Re: Attribute Architecture -- new type? from Alan Kent on 2003-08-10 (www-zig@w3.org from August 2003)

From: Alan Kent <ajk@mds.rmit.edu.au>
Date: Mon, 11 Aug 2003 09:35:43 +1000
To: ZIG <www-zig@w3.org>
Message-ID: <20030810233542.GD28124@io.mds.rmit.edu.au>
On Fri, Aug 08, 2003 at 02:08:43PM -0400, Ray Denenberg wrote:
>  I  propose we define a new "type", along the lines that Alan was originally
> suggesting.
> 
> Let's start with two points we all agree upon:
> 1. allWords, anyWord, adjacentWords need to be changed from structure to
> comparison attributes.
> 2.  We need to distinguish between word and string indexes.

I agree that allWords etc should not be in format/structure.
I agree that one option is to make them comparison attributes, but
I don't agree that this the only option.

If adding new types etc is an option, then I think its worth standing
back a little and working out the semantic model behind things, get the
model right, then reapply it to the AA. My later proposals I purposely
tried to keep things close to what they are now rather than pushing a
more generic solution.
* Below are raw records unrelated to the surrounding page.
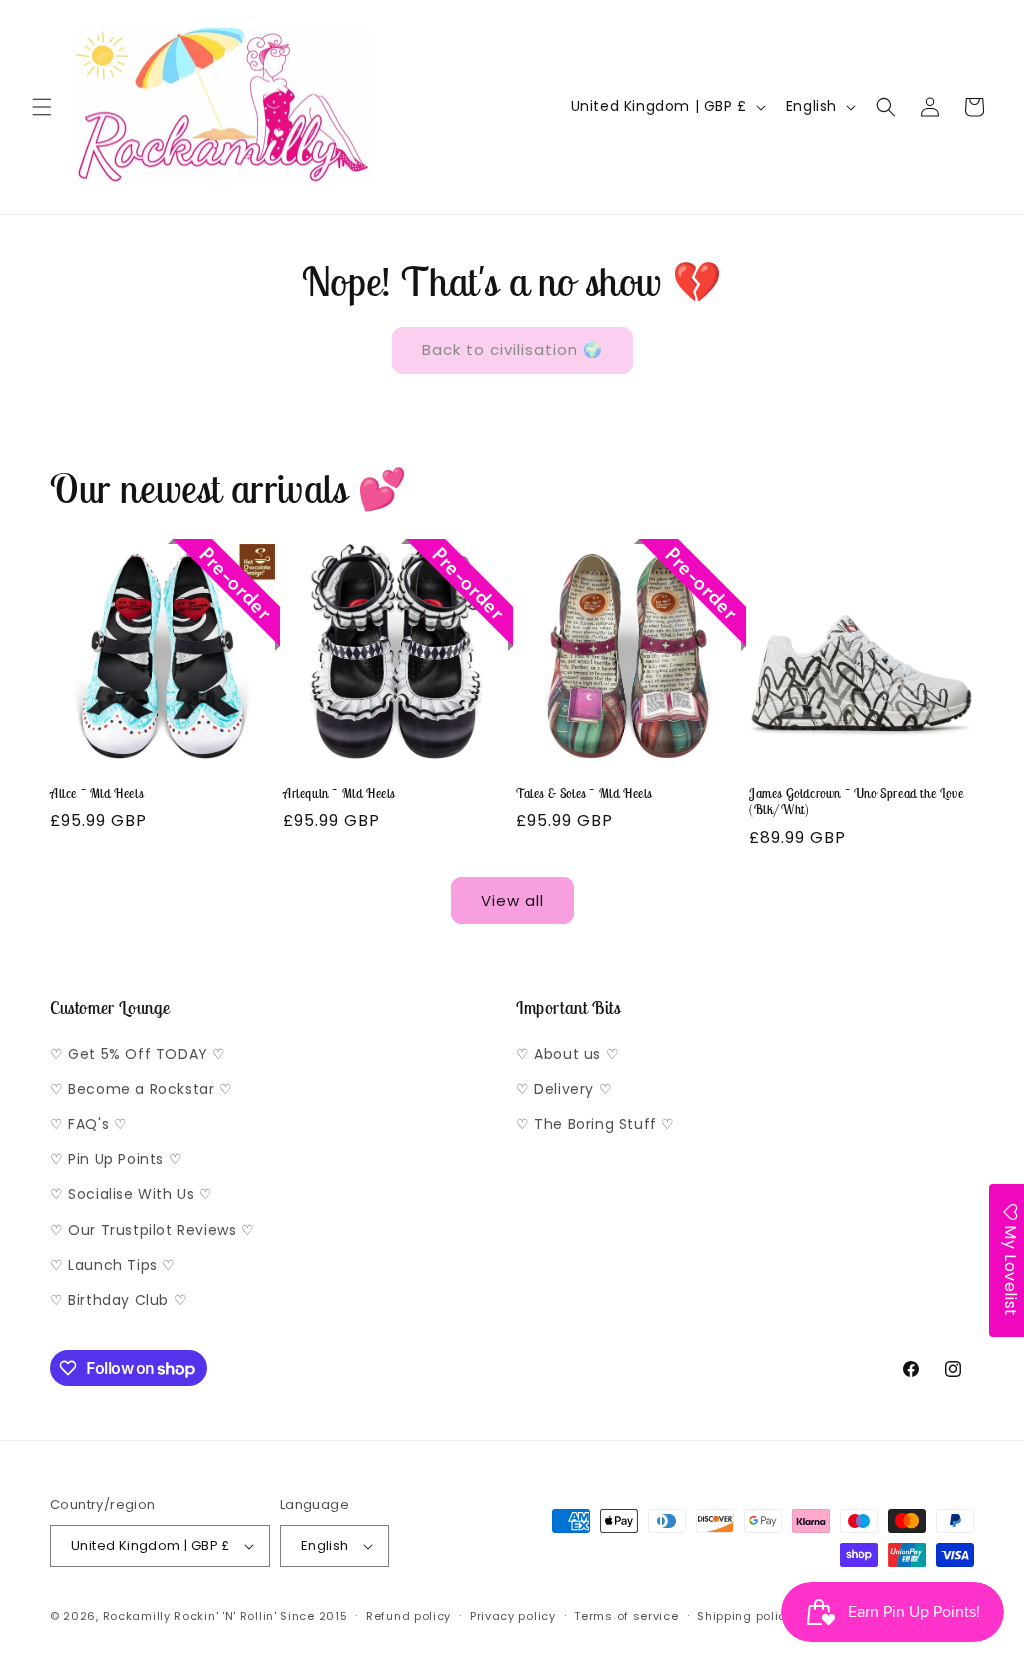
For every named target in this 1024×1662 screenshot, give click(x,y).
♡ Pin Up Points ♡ (116, 1159)
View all (512, 900)
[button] (42, 107)
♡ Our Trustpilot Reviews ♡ (152, 1230)
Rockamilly (137, 1616)
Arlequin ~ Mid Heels (339, 794)
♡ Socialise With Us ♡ (131, 1194)
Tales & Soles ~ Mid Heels (584, 794)
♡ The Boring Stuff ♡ (595, 1124)
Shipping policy (745, 1616)
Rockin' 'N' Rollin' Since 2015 (260, 1616)
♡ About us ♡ (567, 1054)
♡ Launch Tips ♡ (113, 1265)
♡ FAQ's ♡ (88, 1124)
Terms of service (626, 1616)
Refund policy (408, 1616)
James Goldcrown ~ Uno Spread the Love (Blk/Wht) (856, 802)
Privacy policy (513, 1616)
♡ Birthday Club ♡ (118, 1300)
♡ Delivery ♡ (564, 1089)
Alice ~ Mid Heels (96, 794)
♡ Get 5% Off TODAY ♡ (138, 1054)
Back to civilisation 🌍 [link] (512, 349)
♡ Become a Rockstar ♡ (141, 1089)
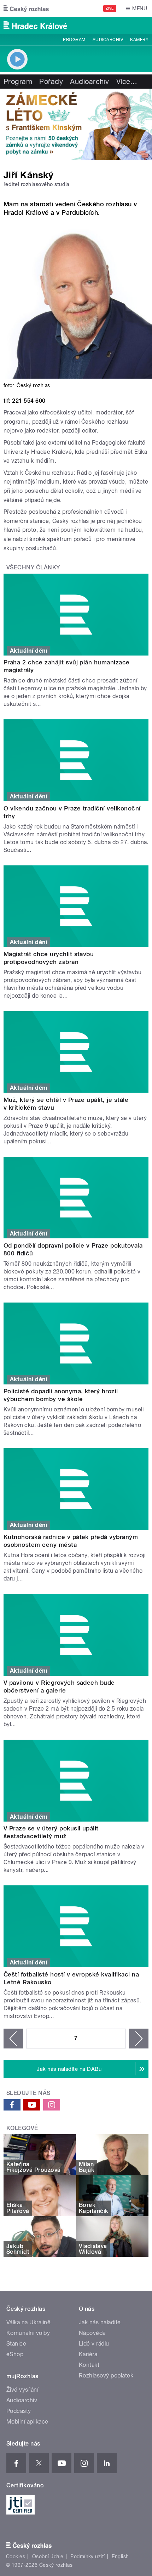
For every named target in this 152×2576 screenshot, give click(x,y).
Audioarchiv (108, 39)
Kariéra (88, 2354)
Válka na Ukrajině (28, 2322)
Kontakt (89, 2365)
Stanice (16, 2343)
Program (74, 39)
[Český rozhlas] (26, 8)
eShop (14, 2354)
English (120, 2556)
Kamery (139, 39)
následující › (138, 2038)
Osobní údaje (48, 2556)
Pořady (51, 81)
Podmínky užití (87, 2556)
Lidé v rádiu (94, 2343)
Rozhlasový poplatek (106, 2375)
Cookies (15, 2556)
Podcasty (18, 2411)
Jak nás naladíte (100, 2322)
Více (127, 81)
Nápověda (92, 2333)
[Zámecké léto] (76, 124)
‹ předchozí (13, 2038)
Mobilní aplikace (27, 2421)
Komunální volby (28, 2333)
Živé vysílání (22, 2389)
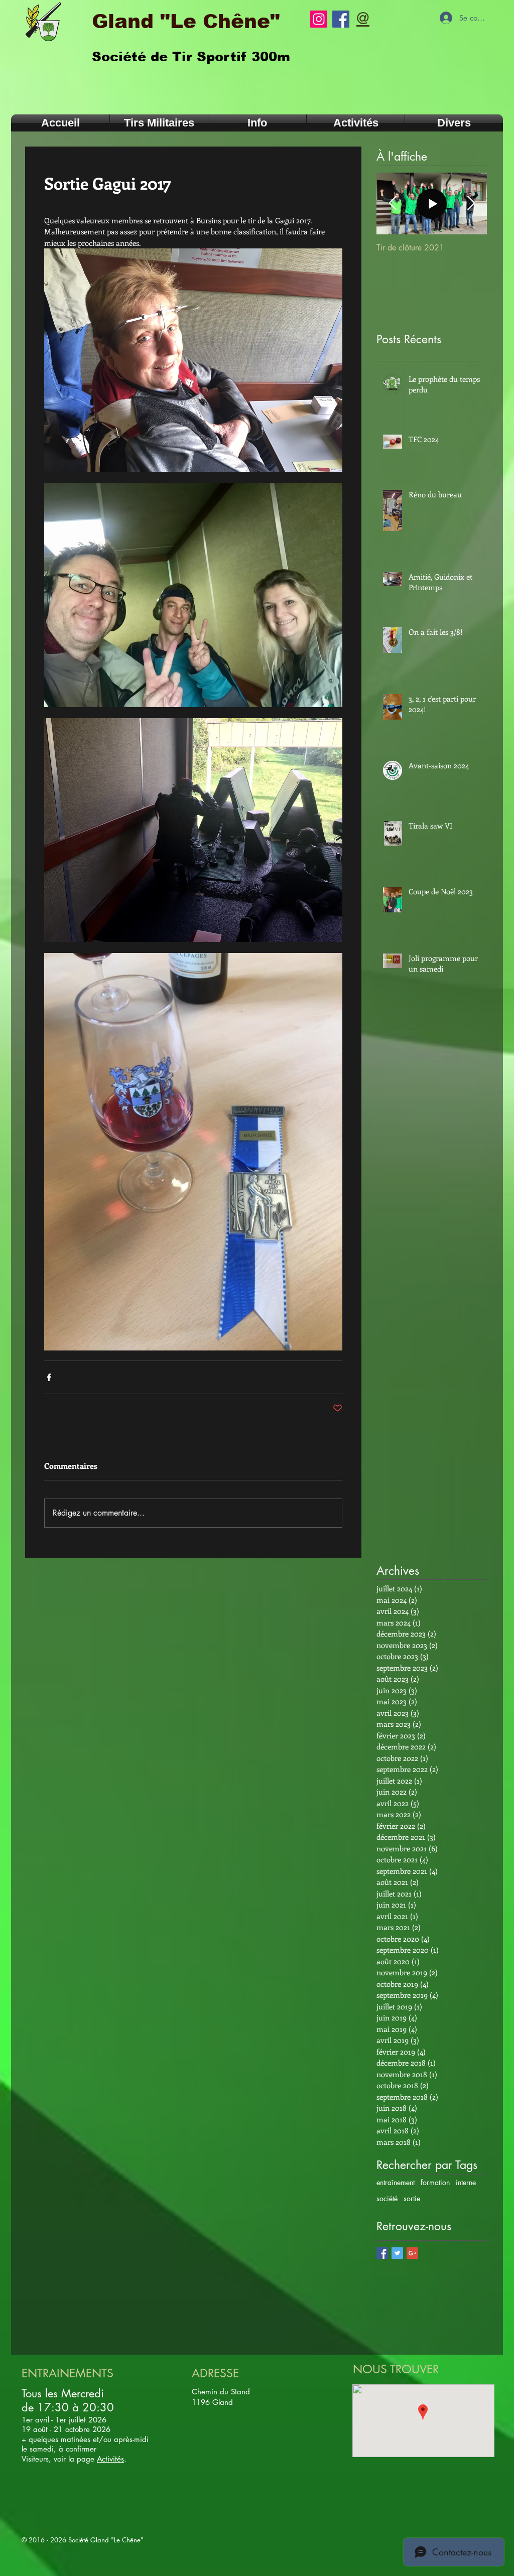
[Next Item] (470, 203)
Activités (110, 2459)
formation (435, 2182)
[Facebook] (340, 19)
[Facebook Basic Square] (382, 2253)
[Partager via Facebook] (49, 1377)
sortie (412, 2198)
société (387, 2198)
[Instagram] (318, 19)
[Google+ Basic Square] (412, 2253)
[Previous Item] (392, 203)
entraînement (395, 2182)
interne (466, 2182)
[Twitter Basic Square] (397, 2253)
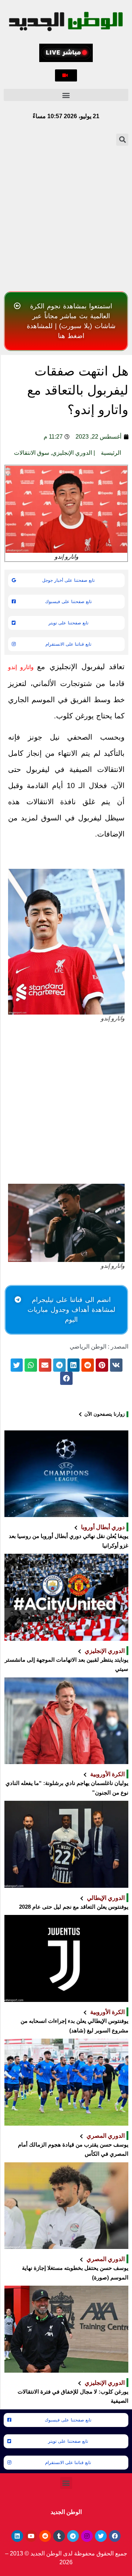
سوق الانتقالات (31, 453)
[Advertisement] (66, 218)
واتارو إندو (22, 667)
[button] (66, 75)
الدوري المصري (106, 2135)
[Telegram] (73, 2536)
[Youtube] (31, 2536)
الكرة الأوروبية (107, 1774)
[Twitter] (101, 2536)
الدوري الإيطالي (106, 1897)
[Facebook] (115, 2536)
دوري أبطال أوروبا (103, 1527)
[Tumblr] (59, 2536)
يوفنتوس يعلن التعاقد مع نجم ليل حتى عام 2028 (73, 1907)
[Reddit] (45, 2536)
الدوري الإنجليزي (72, 453)
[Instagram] (87, 2536)
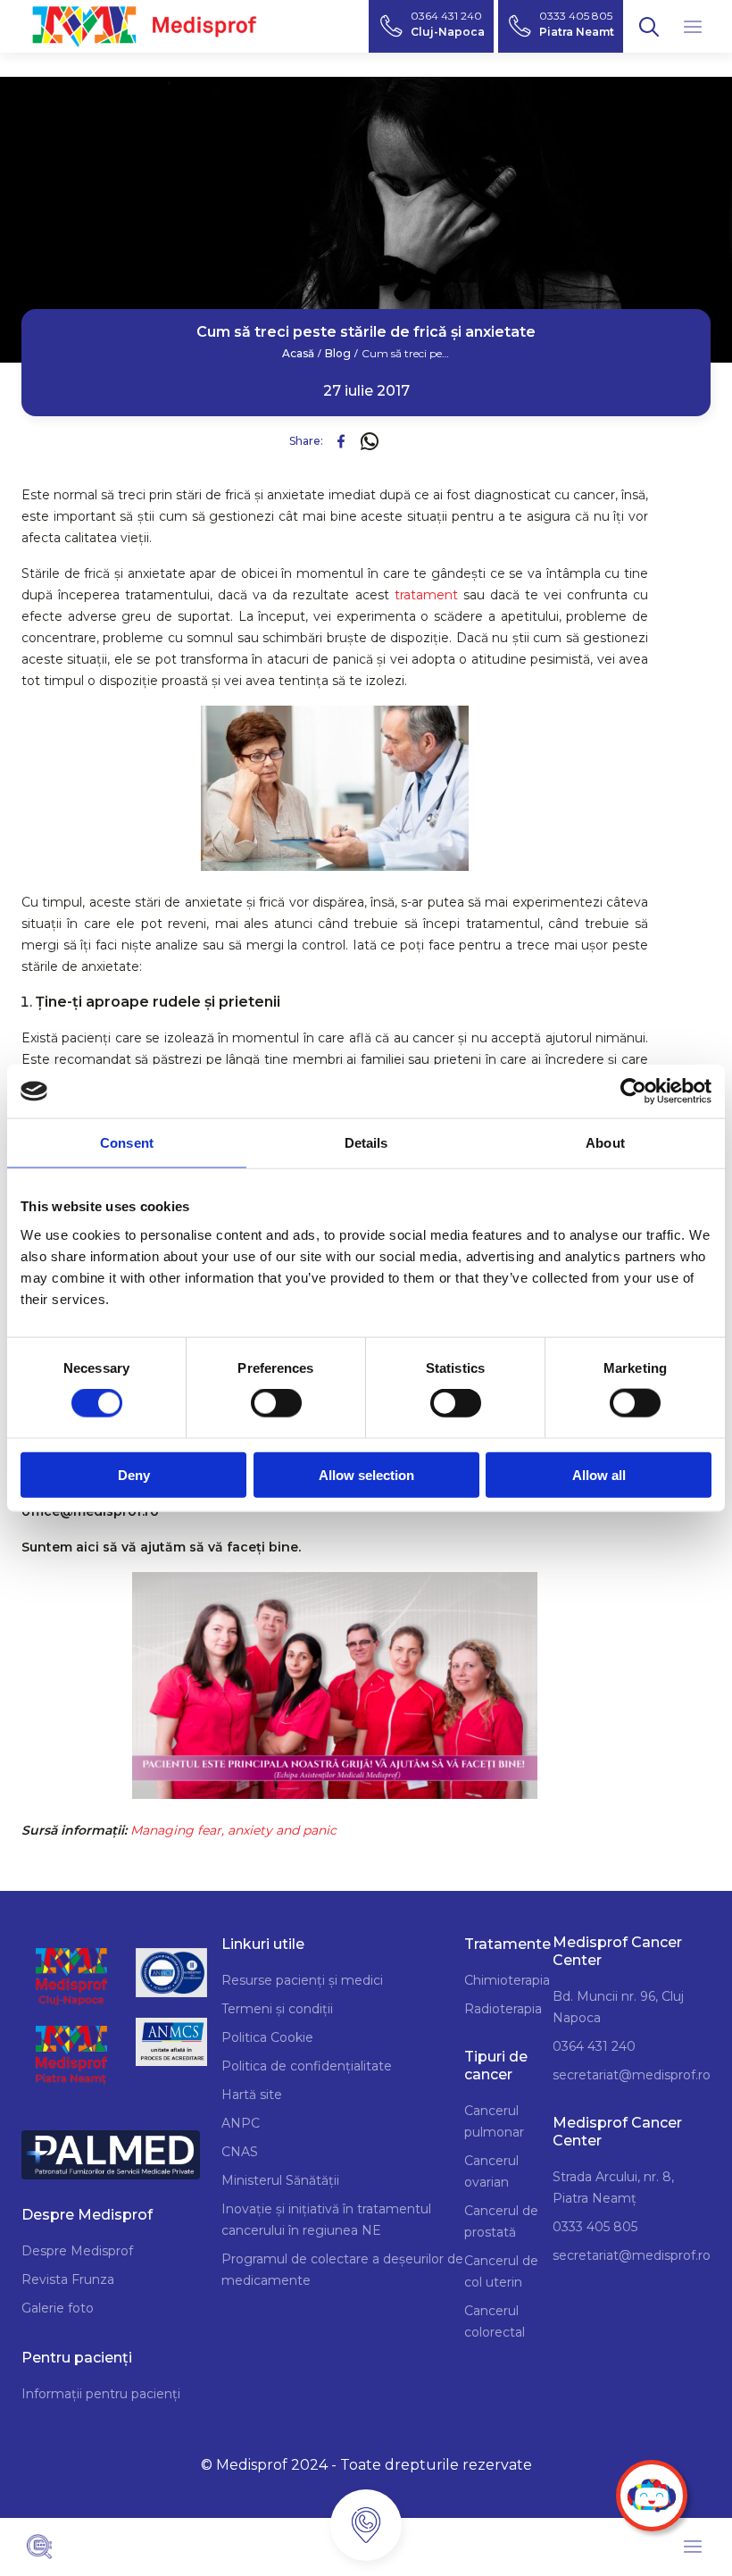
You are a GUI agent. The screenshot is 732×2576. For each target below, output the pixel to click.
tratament (426, 595)
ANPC (240, 2123)
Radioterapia (503, 2009)
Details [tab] (366, 1142)
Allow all (599, 1474)
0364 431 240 (594, 2046)
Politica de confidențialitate (306, 2066)
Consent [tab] (127, 1142)
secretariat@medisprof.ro (632, 2075)
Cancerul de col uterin (501, 2271)
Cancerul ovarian (491, 2171)
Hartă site (251, 2095)
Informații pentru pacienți (100, 2394)
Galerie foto (57, 2308)
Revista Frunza (67, 2279)
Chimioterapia (507, 1980)
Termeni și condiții (277, 2009)
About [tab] (605, 1142)
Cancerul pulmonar (494, 2121)
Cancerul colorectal (494, 2321)
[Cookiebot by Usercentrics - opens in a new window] (633, 1091)
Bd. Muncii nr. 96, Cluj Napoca (618, 2007)
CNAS (239, 2152)
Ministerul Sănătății (280, 2180)
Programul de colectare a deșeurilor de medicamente (342, 2269)
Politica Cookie (267, 2037)
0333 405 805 (595, 2227)
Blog (338, 353)
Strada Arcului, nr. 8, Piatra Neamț (613, 2187)
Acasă (298, 353)
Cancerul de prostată (501, 2221)
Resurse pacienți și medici (302, 1980)
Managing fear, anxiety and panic (233, 1830)
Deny (134, 1474)
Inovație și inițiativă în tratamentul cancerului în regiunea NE (326, 2219)
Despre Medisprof (77, 2251)
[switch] (276, 1403)
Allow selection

Now that the dust has settled a little, I might
try to describe the more generic solution again, but am happy if people
dont want to go there.


To me the Z39.50 model is such that you have records from which 'index
terms' are extracted. You also have queries from which 'index terms'
are extracted. A record matches if the index terms from the record
match the index terms from the indexes.

Scanning looks at index terms. (I am going to try to ignore the
display terms concept if I can to simplify this discussion.)

What then are the semantics of the different attribute types?
I think its good to have orthogonal definitions for each attribute
type. They should ideally work together with minimal or zero
interdependence (otherwise they are not orthogonal).

Please note! The following is my personal interpretation!

Access point attributes define which subset of index terms from a
record to check (title, author, etc).

Comparison attributes define how to compare index terms (equal,
greater than, etc).

Expansion/interpretation defines tweaks to the comparisons. Eg: ignore
case, stem, etc. (Not all combinations of comparison and expansion
make sense - greater than stem?)

Format/structure defines the structure of index terms. This is to
ensure you compare apples to apples when doing a query.


I personally think format/structure makes sense for words vs strings.
It is similar to the Bib-2 format/structure values in that it defines
the structure of index terms that you would get back if you scan an
index. So I actually think word & string make complete sense in
format/structure.


I actually think that allWords, anyWords, adjacentWords are misnamed.
I propose that these operators be able to deal with any repeating list
of index terms that can be extracted from a record. That is, they should
be called allTerms, anyTerms, adjacentTerms. They are semantically the
same as AND, OR, and PROX operators. They make sense for use with
a repeating complete author name field (but an implementation would have
to define how different author names were separated in the query term -
eg semicolons?). They make sense with a series of numbers, coordinates,
or bounding boxes ("1,2 3,1 5,2"). They make sense with words.

So if a new type was introduced, I think it makes more sense for that
new type to deal with the behaviour to take when a query term contains
multiple index terms. If I am searching a field containing coordinates
and the query term is "1,2 3,1 5,2" then three index terms would be
extracted "1,2" "3,1" and "5,2". Saying allTerms and anyTerms makes
sense to me. Using PROX (adjacency) could be supported (or the server
could return an error if it does not support that attribute).
If I wanted to search as words, then I would the format/structure of
my query term was a series of words.


I think step 1 is to work out where string/word goes. Ray was saying
looking at Bib-2 he thinks they should not be format/structure attributes.
To me looking at Bib-2 I think they should be :-)

Ray - feel like explaining in your own words the purpose of format/structure?
I think it defines the format/structure of values extracted from both
records and queries to ensure you comapre apples with apples. Bib-2
defines various forms for firstname/lastname, lastname/firstname, commas,
etc. I would imagine scanning an index I should get values back in
these formats. If a word or string index, I imagine getting terms
back as words or complete values. But I may be missing something here.

Orthogonality can be a useful metric to work out if a differen attribute
type should be used. Can you use 'word' and 'string' in combination with
the Bib-2 format/structure attributes? What would it mean? If there are
sensible semantics using word & string in combination with more than one
of the Bib-2 values, then that is a strong indication they should be 
separate attribute types.


Regarding all/any/adj - I can live with whatever is proposed. However,
I feel that

    all (query) terms, comparison=contained-within, "1,2,3,4 4,3,2,1"

makes sense. How useful? Debatable - that is why I am not stressed
about all/any/adj being comparison operators. They would then mean
all-equal, any-equal, adj-equal.

Alan
Received on Sunday, 10 August 2003 19:35:50 UTC